* BEGIN Information provided *

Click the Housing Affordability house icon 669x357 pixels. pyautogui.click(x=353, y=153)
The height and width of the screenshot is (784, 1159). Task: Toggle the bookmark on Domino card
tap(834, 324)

* END Information provided *
* BEGIN Information provided *

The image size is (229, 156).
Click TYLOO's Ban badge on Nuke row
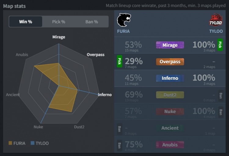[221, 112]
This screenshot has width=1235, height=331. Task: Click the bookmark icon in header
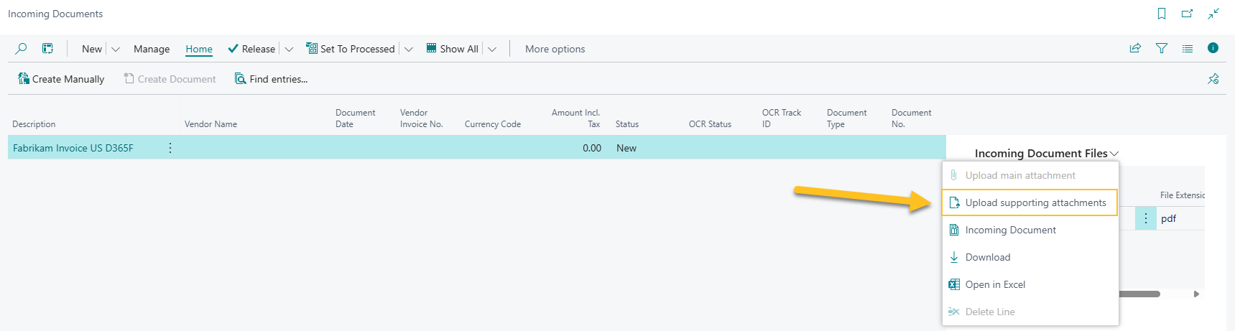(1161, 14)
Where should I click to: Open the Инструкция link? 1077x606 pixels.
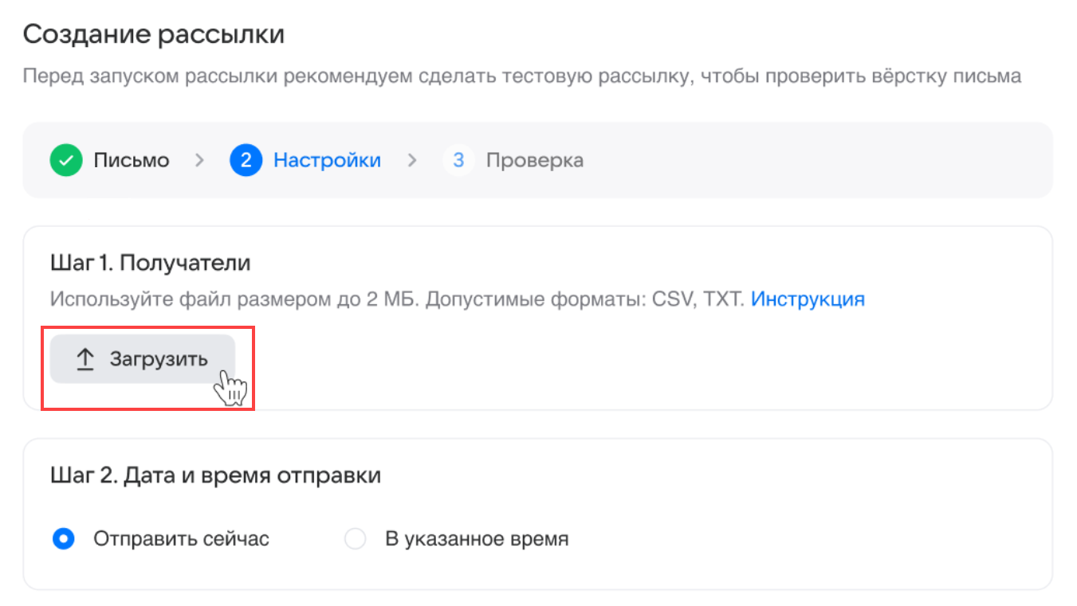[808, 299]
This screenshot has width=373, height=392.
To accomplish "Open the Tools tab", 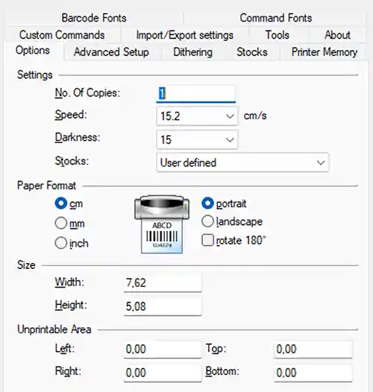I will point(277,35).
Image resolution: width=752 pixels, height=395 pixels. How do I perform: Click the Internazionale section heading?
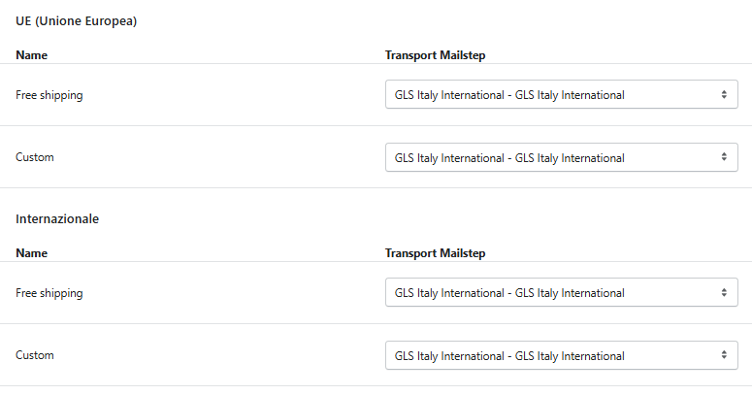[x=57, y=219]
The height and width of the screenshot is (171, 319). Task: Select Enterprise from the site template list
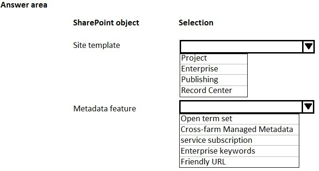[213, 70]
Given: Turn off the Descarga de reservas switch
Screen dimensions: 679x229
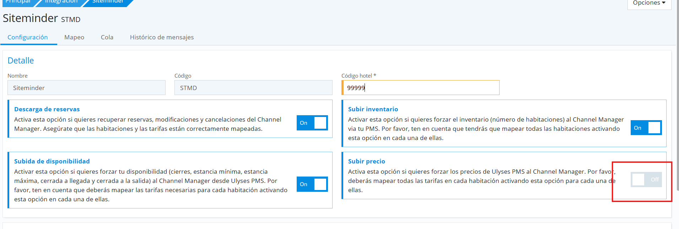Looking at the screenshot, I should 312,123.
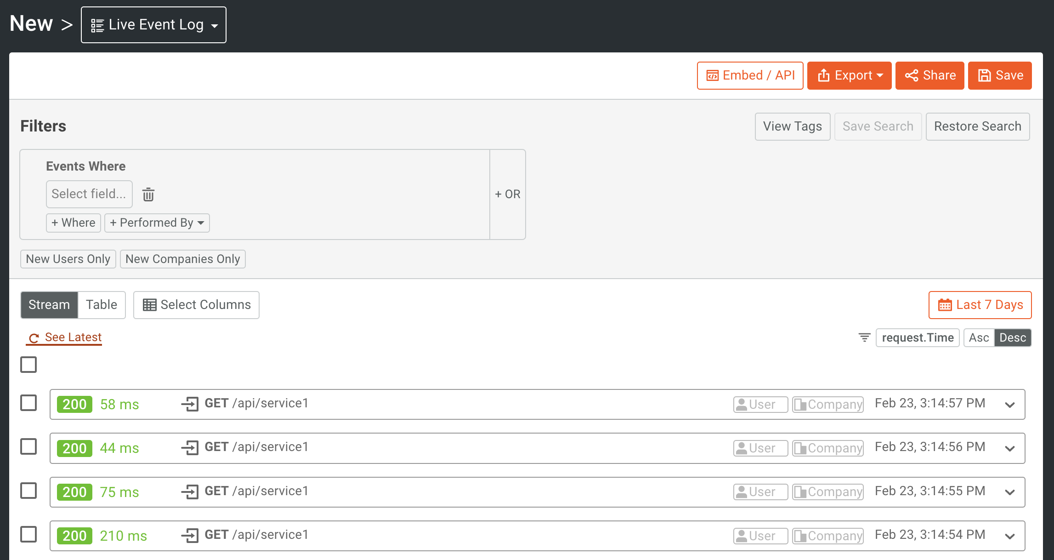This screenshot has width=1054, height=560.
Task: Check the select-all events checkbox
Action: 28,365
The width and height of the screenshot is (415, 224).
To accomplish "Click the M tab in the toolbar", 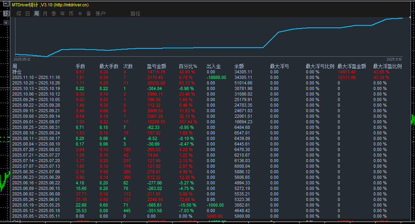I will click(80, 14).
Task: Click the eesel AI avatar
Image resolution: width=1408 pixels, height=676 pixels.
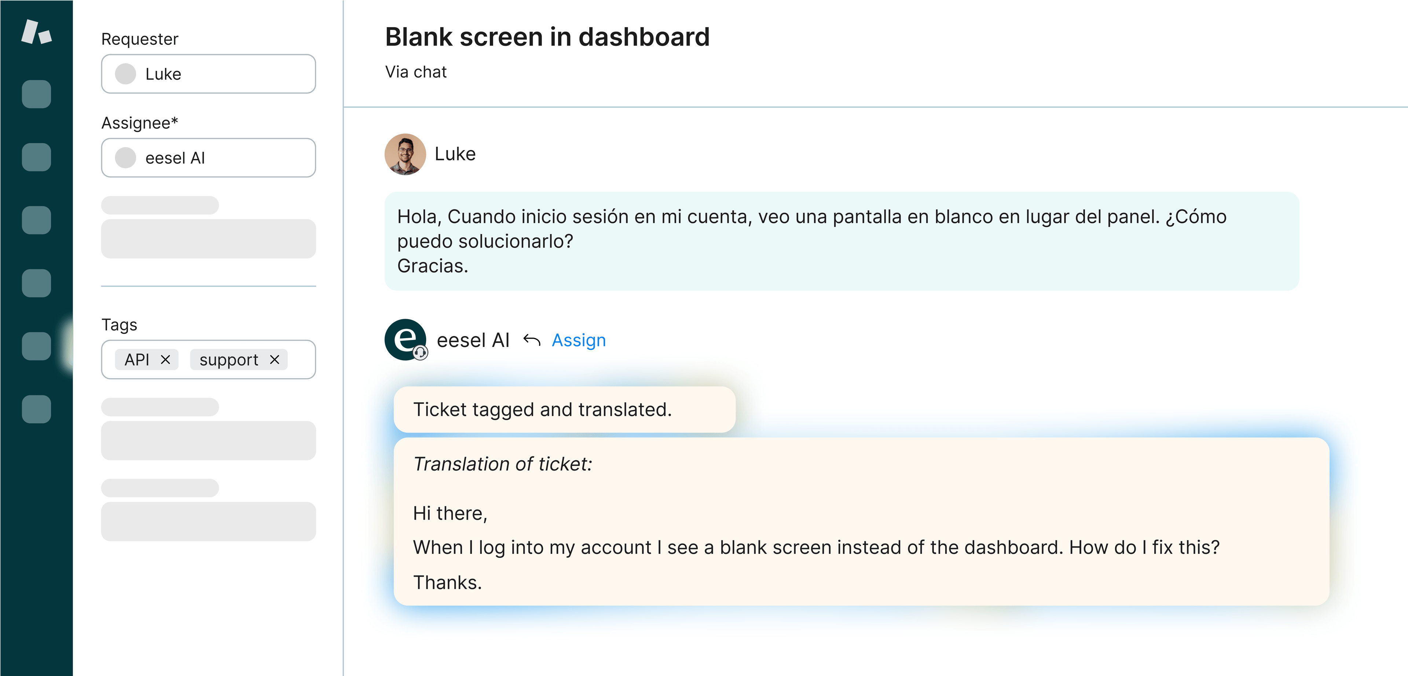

* END Information provided *

**The task:** Rewrite everything in the data from the line containing "Click the Housing" down to the line containing "tap(834, 324)", swapping "bookmark" for "favorite" and leaving everything else as it is.

**Exercise response:**
Click the Housing Affordability house icon 669x357 pixels. pyautogui.click(x=353, y=153)
The height and width of the screenshot is (784, 1159). Task: Toggle the favorite on Domino card
tap(834, 324)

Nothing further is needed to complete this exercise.